Höck: Viele Asset Manager halten bislang kaum Kontakt zum Kunden. Zwischen dem Abschluss eines Sparplans und dessen Kündigung passiert oft wenig. Dabei bekommen die Anbieter bereits beim ersten Kontakt Daten. Über welche Google-Suchbegriffe kam der Interessent auf die Website? Standort und Geräte verraten zudem potenziell viel über das Alter und das Einkommen. Im weiteren Verlauf sammeln die Anbieter dann immer mehr Daten und die Kunden lassen sich Kleingruppen, sogenannten Microclustern zuordnen. Eine Kundengruppe mit niedrigerem Einkommen erscheint eher gefährdet, einen Sparplan abbrechen zu müssen, wenn die Märkte unruhig werden. Diese können die Asset Manager dann proaktiv mit Lösungsmöglichkeiten wie einer Sparplanpause ansprechen.

Viele Asset Manager vertreiben ihre Fonds aber über Intermediäre. Die Fondsanbieter verfügen dann gar nicht über solche Daten.

Höck: Gewiss, in diesen Fällen ist es ungleich schwerer für die Asset Manager. Hier stehen die Produktanbieter aber vor der Frage, wie sie ihre Vertriebspartner unterstützen können.

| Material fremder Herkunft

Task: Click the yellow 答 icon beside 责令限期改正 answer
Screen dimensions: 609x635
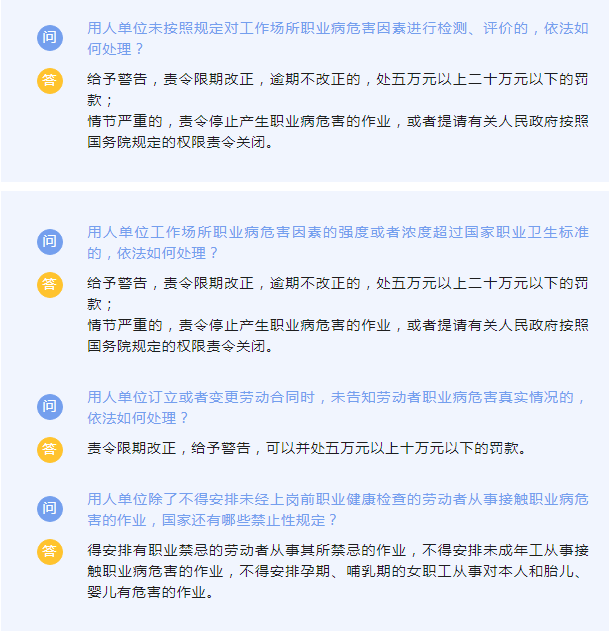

Und manche Asset Manager führen auch Depots. Hier sind also gewisse Kundendaten durchaus vorhanden.

Maren Schmitz: Die Asset Manager waren sehr auf die Rolle des Produktanbieters ausgerichtet. Doch sie sehen sich viel stärker mit der Frage konfrontiert, wie sie ihre Kunden erreichen. In Zukunft wird ein junger Mensch Mitte 20, der sich im Metaverse bewegt, nicht mehr die nächste Sparkassen- oder Volksbanken-Filiale in der Stadt aufsuchen. Die Asset Manager müssen die neue Generation Kunden dort abholen, wo sie sind.

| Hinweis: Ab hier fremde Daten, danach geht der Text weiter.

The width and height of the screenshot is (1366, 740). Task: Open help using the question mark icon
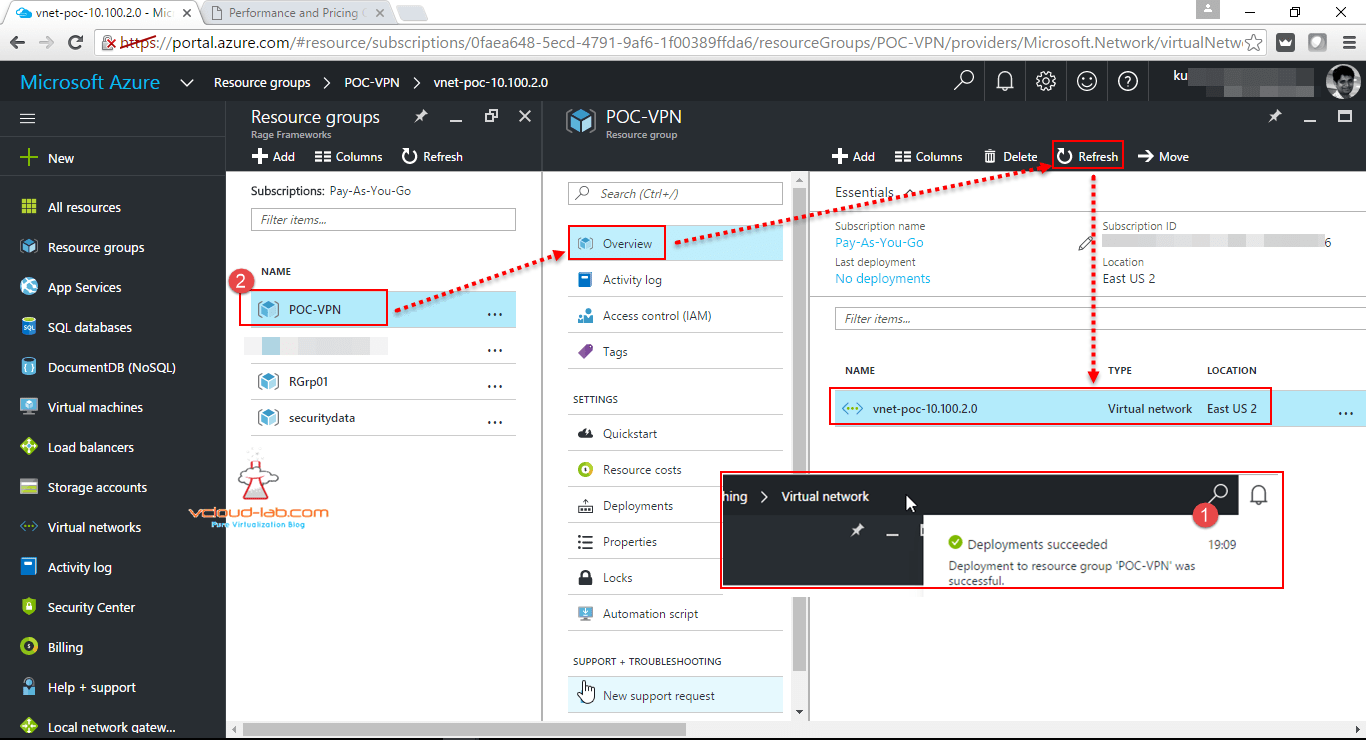point(1128,81)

Das ist stets in der digitalen Welt?

Schmitz: Das kann über klassische Websites erfolgen, aber auch über soziale Netzwerke und völlig neue Kanäle. Gleichwohl wird es Kunden geben, die nach wie vor einen persönlichen Kontakt wünschen. Auf diese Bandbreite müssen die Asset Manager eingehen. Zudem müssen sie ihre Produktwelt anpassen.

Inwiefern?

Schmitz: Die Anbieter konzentrierten sich bisher darauf, als Fondsmanager zu agieren. Doch Fonds sind nur ein Vehikel. Asset Manager müssen sich künftig vielmehr auf ihre Kernkompetenz besinnen, also die vermögensverwaltende Leistung oder das Anlagemanagement. Sie müssen einen umfassenden Service bieten. Dazu wird es auch gehören, direkt mit den Kunden in Kontakt zu treten und auch die Produkte anderer Anbieter einzubinden. Das Asset-Management-Geschäft wird sich zu einer Plattformlösung entwickeln. Die alten Grenzen zwischen Vertrieb und Produktanbieter werden verschwimmen.

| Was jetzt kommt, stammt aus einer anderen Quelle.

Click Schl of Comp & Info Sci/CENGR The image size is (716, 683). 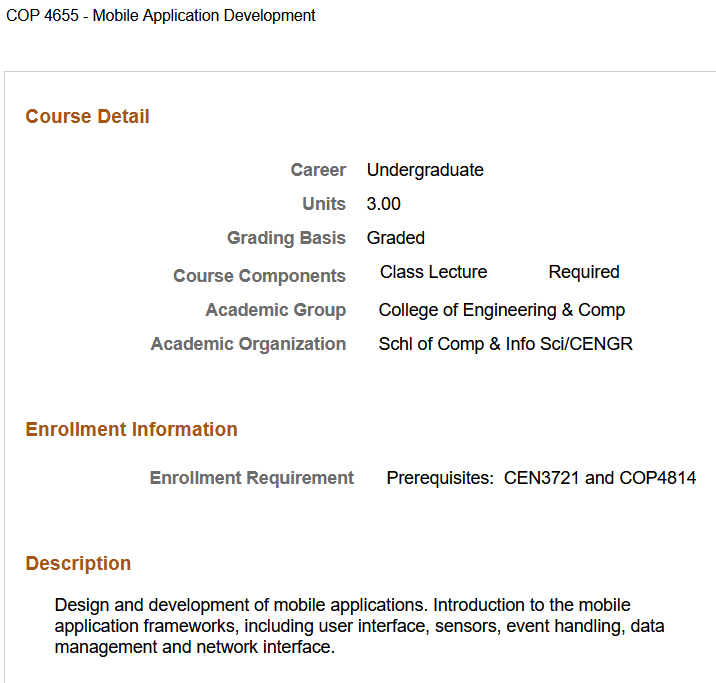pos(505,344)
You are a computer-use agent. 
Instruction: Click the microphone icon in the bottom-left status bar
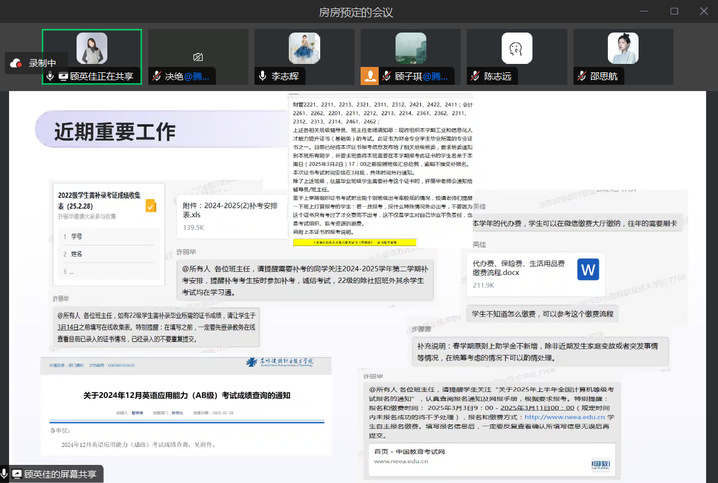pyautogui.click(x=6, y=474)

Doch die Anbieter werden es sich nicht mit Vertrieben verscherzen wollen.

Schmitz: Auch die Vertriebskanäle werden reagieren. Wie schnell sich die Welt verändern kann, zeigte sich in der Corona-Pandemie. Doch der entscheidende Punkt ist, dass das Asset Management vom technologischen Wandel getrieben wird, wie alle anderen Branchen auch. Die Menschen werden es gewohnt sein, mit ihrem Smartphone alles jederzeit erledigen zu können. Darauf muss auch die Fondsbranche reagieren. Im Zuge dessen werden gewachsene Strukturen aufbrechen.